### Data to process
____________________

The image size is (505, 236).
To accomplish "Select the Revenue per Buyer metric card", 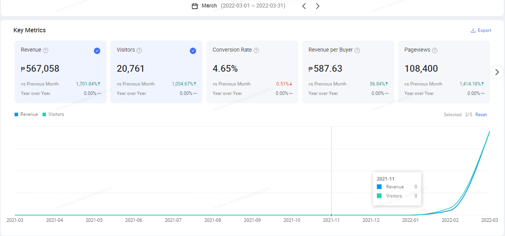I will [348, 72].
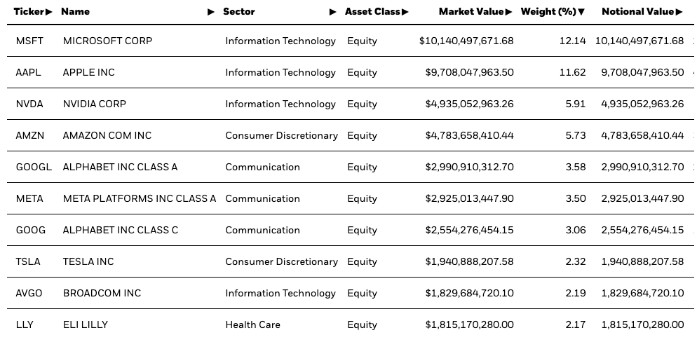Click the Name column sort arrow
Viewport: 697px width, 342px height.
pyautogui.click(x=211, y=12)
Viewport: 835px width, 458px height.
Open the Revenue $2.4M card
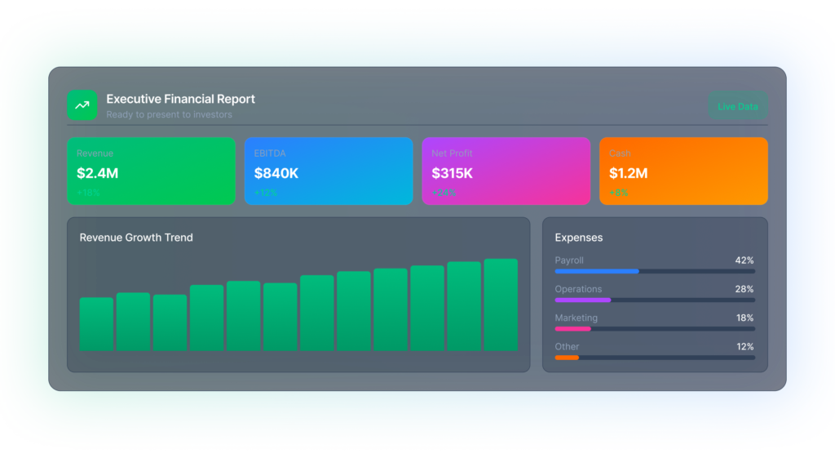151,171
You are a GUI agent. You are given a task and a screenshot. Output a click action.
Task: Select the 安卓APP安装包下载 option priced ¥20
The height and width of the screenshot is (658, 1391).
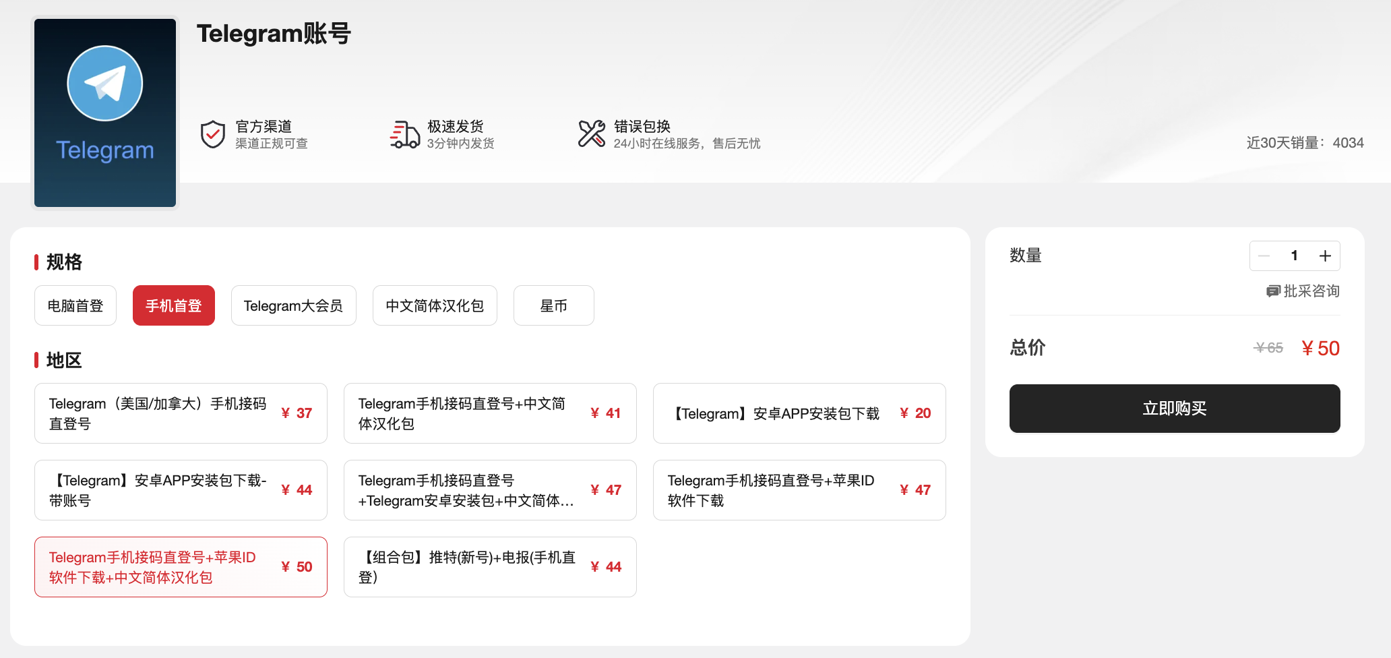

____________________

### What is expected
Switch "card" to "tile" in the data, beginning at the line that contains "Viewport: 835px width, 458px height." and stopping after the last line of the data, with everything else unchanged. Leave the pictures out of your answer.

### Written solution
Viewport: 835px width, 458px height.
Open the Revenue $2.4M tile
151,171
You are a GUI agent. You are given a task and a screenshot. Output a click action.
Task: Select the 安卓APP安装包下载 option priced ¥20
The height and width of the screenshot is (658, 1391).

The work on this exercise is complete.